This project uses Flask, FastAPI, DeepFace, and MongoDB to create a face recognition system. It allows users to register faces with associated metadata, update their information, and delete their data.
This project is a facial recognition system designed for employee management using FastAPI, Flask, and MongoDB. The application allows for:
- Storing employee details along with facial embeddings in a MongoDB database.
- Managing employees through an easy-to-use API interface with functionality for creating, reading, updating, and deleting face entries.
- Integrating both FastAPI (for API operations) and Flask (for front-end operations) into a seamless web application.

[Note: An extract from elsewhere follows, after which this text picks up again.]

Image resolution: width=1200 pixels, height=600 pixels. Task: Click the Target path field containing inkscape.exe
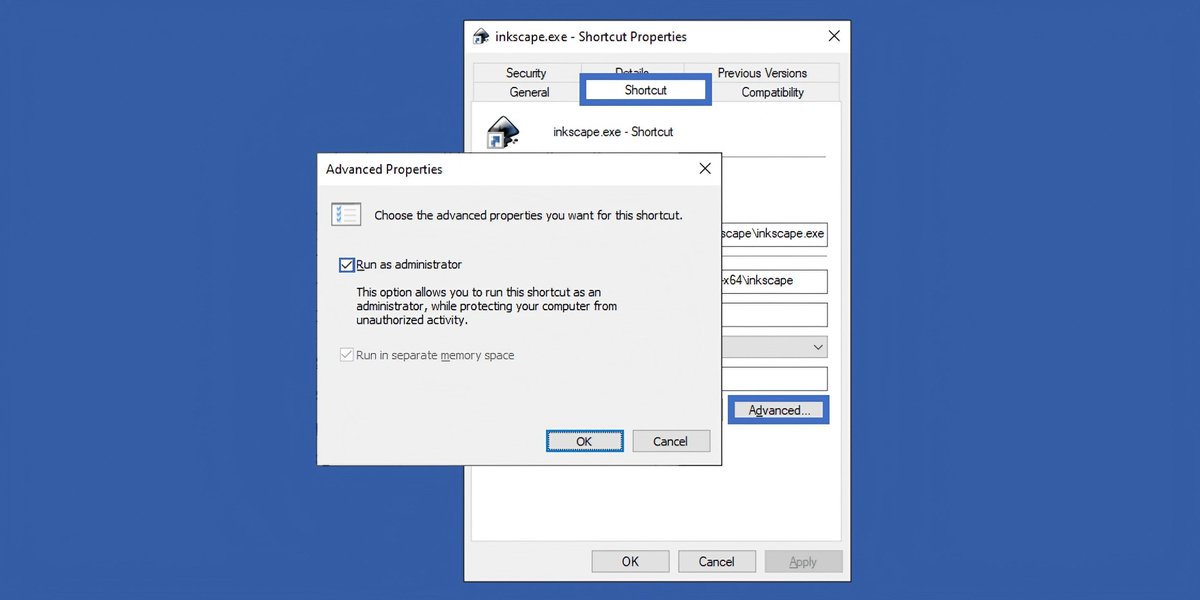pos(790,233)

- Efficient face detection and recognition using state-of-the-art machine learning techniques.
- Facial Recognition: Extract and store facial embeddings from uploaded images.
- Employee Management: Add, update, and delete employee data along with their associated images.
- Database Storage: Store and retrieve data securely using MongoDB.
- API Integration: Provide an API interface to interact with the data.
- Testing: Use Pytest for testing and ensuring the application's reliability.
This application is built with the intent of simplifying employee data management, using facial recognition as the core identification method, ensuring efficiency and security. Whether you're adding a new employee or updating an existing one, this system provides a simple, robust, and scalable solution for managing employee records with facial data.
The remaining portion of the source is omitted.